Speaking to AgriLand, Commissioner Hogan explained that the process for rolling out these funds would be finalised in the next two to three weeks, saying that he expected funds to reach farmers “in a couple of months’ time”.
“I’m very anxious that this money goes directly to the farmers, and Minister Michael Creed has made this perfectly clear to me as well, that this is his first priority and his focus,” said the commissioner.
“This proposal, that I made last week in relation to the beef farmers of €50 million, has to go through the various internal procedures in the commission, and that will start this week, and will be completed in the next two to three weeks,” the commissioner outlined.
He went on to explain that, after that point, Michael Creed, the Minister for Agriculture, Food and the Marine, and his department, will take on joint responsibility for the roll-out of funds.
Then it’s a matter for the engagement of the Minister for Agriculture Michael Creed and his officials, with the commission, to decide how it’s going be tailored towards the particular farmers.
“So we will roll out this money with a view to having it paid in a couple of months’ time,” concluded Commissioner Hogan.

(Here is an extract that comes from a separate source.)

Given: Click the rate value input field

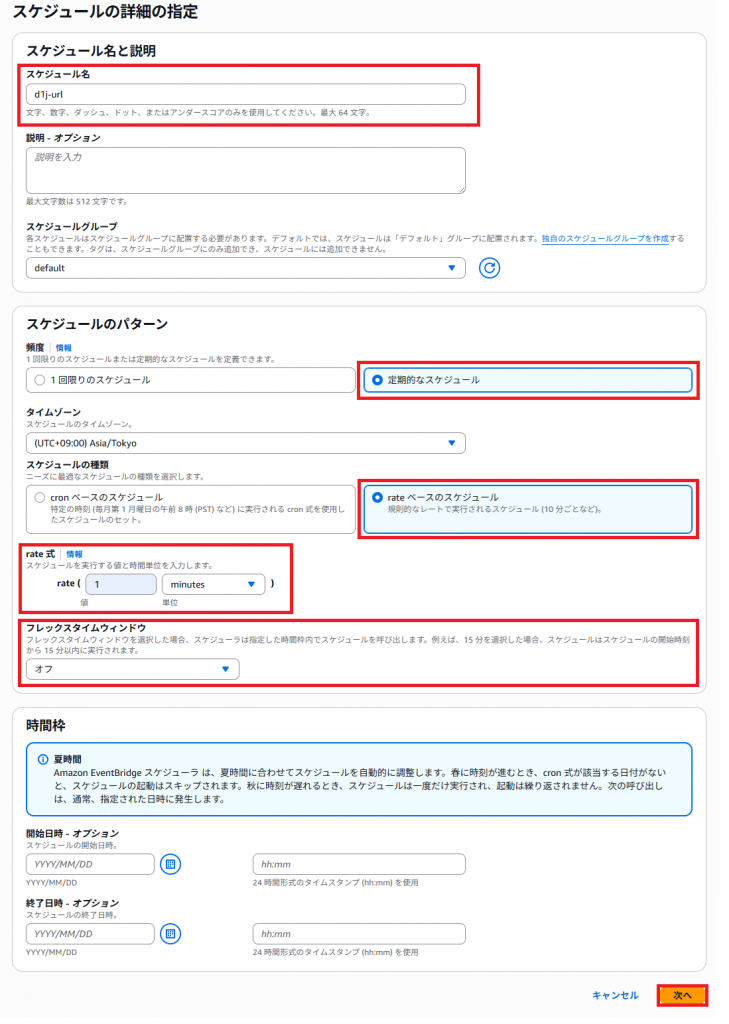Looking at the screenshot, I should (120, 584).
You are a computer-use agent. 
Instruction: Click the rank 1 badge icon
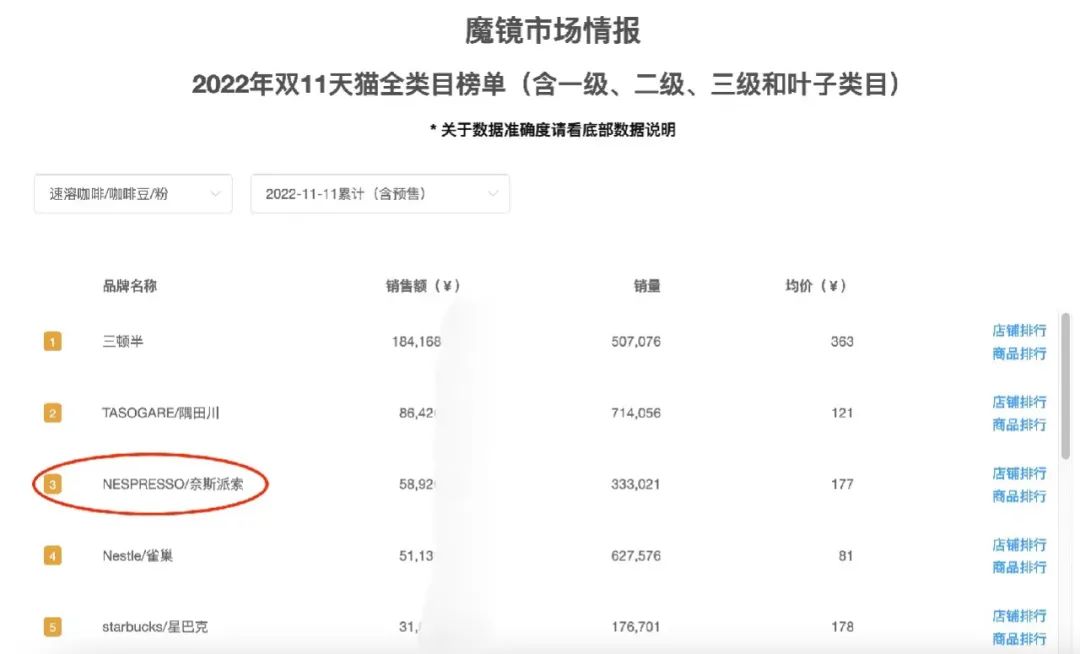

Meanwhile, the commissioner was in Kilkenny to launch the Precision Agriculture Centre of Excellence (PACE), being established in Kilkenny city through Waterford Institute of Technology and with assistance from Kilkenny County Council.
Speaking during the launch, Commissioner Hogan said that the new agri-technology hub “gives Ireland’s agri-tech companies, most of them SMEs and micro-enterprises, direct access to best-in-class technologies and research, as well as cascade funding”.